SECTION 7. GENERAL PROVISIONS.
7.01 Line Abandonment. The terms of this Agreement in no way
obligate Carrier or Northern to continue ownership, maintenance (including
Weight standards), or operation of any rail lines. Northern will not be liable
for any consequential damages or increased transportation costs that may be
incurred by Shipper as the result of Carrier's discontinuation of ownership,
maintenance (including Weight standards), or operation of any rail lines. If
Shipper fails to meet its Minimum Tonnage Requirements due to lawful cessation
of service or abandonment of any rail lines during the term of this Agreement,
as the sole remedy of Shipper, the rates on all coal which moved in accordance
with this Agreement during the then current Campaign Season shall be determined
as if the Minimum Tonnage Requirement had been met.
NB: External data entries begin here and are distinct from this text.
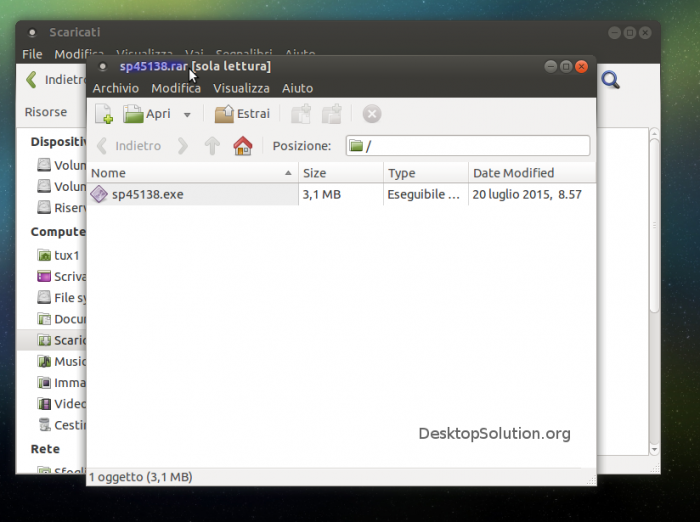Open an archive with Apri button

pyautogui.click(x=146, y=114)
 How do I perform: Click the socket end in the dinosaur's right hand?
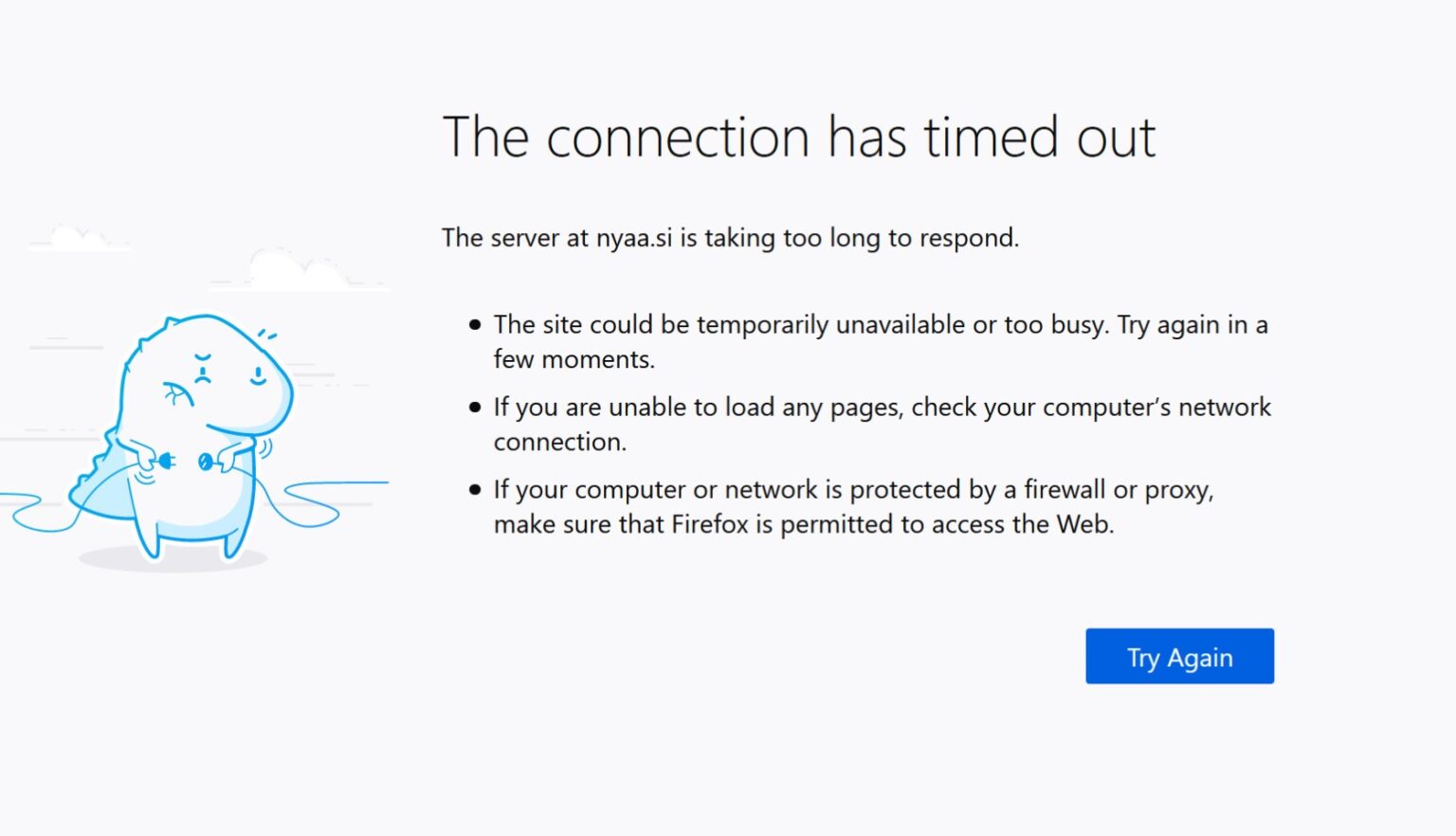tap(206, 462)
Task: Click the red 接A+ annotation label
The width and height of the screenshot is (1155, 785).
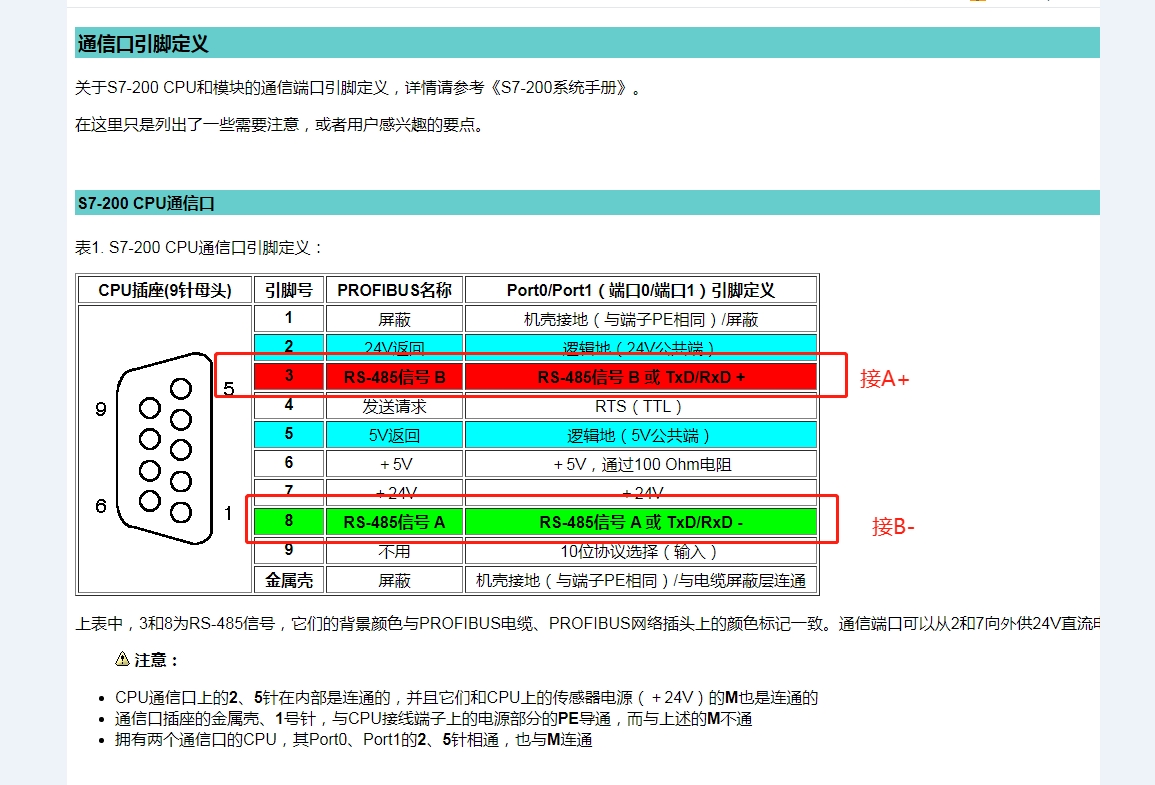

7.02 Waiver. Failure of either party at any time to require
performance of any provision of this Agreement shall not limit that party's
right to enforce the provisions, nor shall any waiver of any breach of any
provision be a waiver of any succeeding breach of the provision itself or of any
other provision.
7.03 Headings. The headings in this Agreement are included
only for convenience and shall not control or affect the meaning or construction
of this Agreement.
7.04 Entire Agreement. This Agreement is the entire agreement
between the parties. There are no other provisions, representations, warranties
or understandings, express or implied. No modification, variation or amendment
of this Agreement shall be of any force or effect unless it is in writing and
signed by all the parties.
7.05 Binding Effect. This Agreement shall be binding upon and
inure to the benefit of the parties, their respective successors and assigns.
7.06 Governing Law. This Agreement shall be construed and
enforced in accordance with the laws of the State of North Dakota.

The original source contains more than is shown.